Г-жа де Буффле, заметив, какое волнение она во мне вызвала, имела также возможность заметить, что я справился с ним. Я не настолько безумен и не настолько тщеславен, чтобы вообразить, будто мог в моем возрасте понравиться ей; но на основании некоторых слов, сказанных ею Терезе, мне показалось, что я заинтересовал ее. Если это было так и если она не простила мне этого обманутого интереса, приходится признать, что я действительно рожден для того, чтобы быть жертвой своих слабостей; победившая любовь оказалась для меня роковой, а любовь побежденная — еще более пагубной.

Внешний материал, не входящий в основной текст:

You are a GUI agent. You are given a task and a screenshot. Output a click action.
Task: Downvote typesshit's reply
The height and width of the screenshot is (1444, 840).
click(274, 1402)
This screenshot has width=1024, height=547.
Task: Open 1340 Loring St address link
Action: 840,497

На этом кончается собрание писем, служившее мне путеводителем при написании этих двух книг. Дальше я пойду только по следам своих воспоминаний. Но жестокие воспоминания этих дальнейших лет запечатлелись во мне с такою силой, что, теряясь в необъятном море моих несчастий, я не могу забыть подробностей первого своего крушения, хотя последствия его помню лишь смутно. Поэтому в следующей книге я могу идти вперед еще довольно уверенно. Но дальше мне уж придется подвигаться только ощупью.
473
КНИГА ОДИННАДЦАТАЯ
(1760—1762)
Хотя «Юлия», уже давно находившаяся в печати, к концу 1760 года еще не вышла в свет, вокруг нее уже начинался шум. Герцогиня Люксембургская рассказывала о ней при дворе, г-жа д’Удето — в Париже. Последняя даже взяла у меня разрешение для Сен-Ламбера прочесть ее в рукописи польскому королю, и король пришел в восторг. Дюкло, которому ее тоже дали прочесть по моей просьбе, рассказал о ней в Академии. Весь Париж жаждал познакомиться с романом: книгопродавцем: на улице Сея-Жак и ту лавку, что в Пале-Рояле*, осаждали люди, справлявшиеся о нем. Наконец он появился, и успех его, против обыкновения, равнялся нетерпению, с каким его ожидали. Супруга дофина*, прочитав его одной из первых, отозвалась о нем герцогу Люксембургскому как о чудном произведении. Литераторы разошлись во мнениях, но приговор света был единодушен; в особенности женщины сходили с ума от книги и от автора до такой степени, что даже и в высшем кругу не много нашлось бы таких, над которыми я, при желании, не одержал бы победу. Я располагаю доказательствами этого, но не хочу приводить их; не нуждаясь в проверке, они подтверждают мое мнение. Странно, что книга эта была лучше принята во Франции, чем в остальной Европе, хотя французы — и мужчины и женщины — получили в ней не очень хорошую оценку. Вопреки моим ожиданиям, наименьший успех она имела в Швейцарии, а наибольший — в Париже. Разве дружба, любовь и добродетель царят в Париже более, чем во всяком другом месте? Нет, конечно; но там еще царит та восхитительная способность восприятия, которая наполняет сердце возвышенным стремлением к ним и заставляет ценить в других чистые, нежные, благородные чувства, нас уже покинувшие. Теперь разврат повсюду одинаков; во всей Европе нет ни нравственности, ни добродетели; но если где еще существует любовь к ним, то именно в Париже1.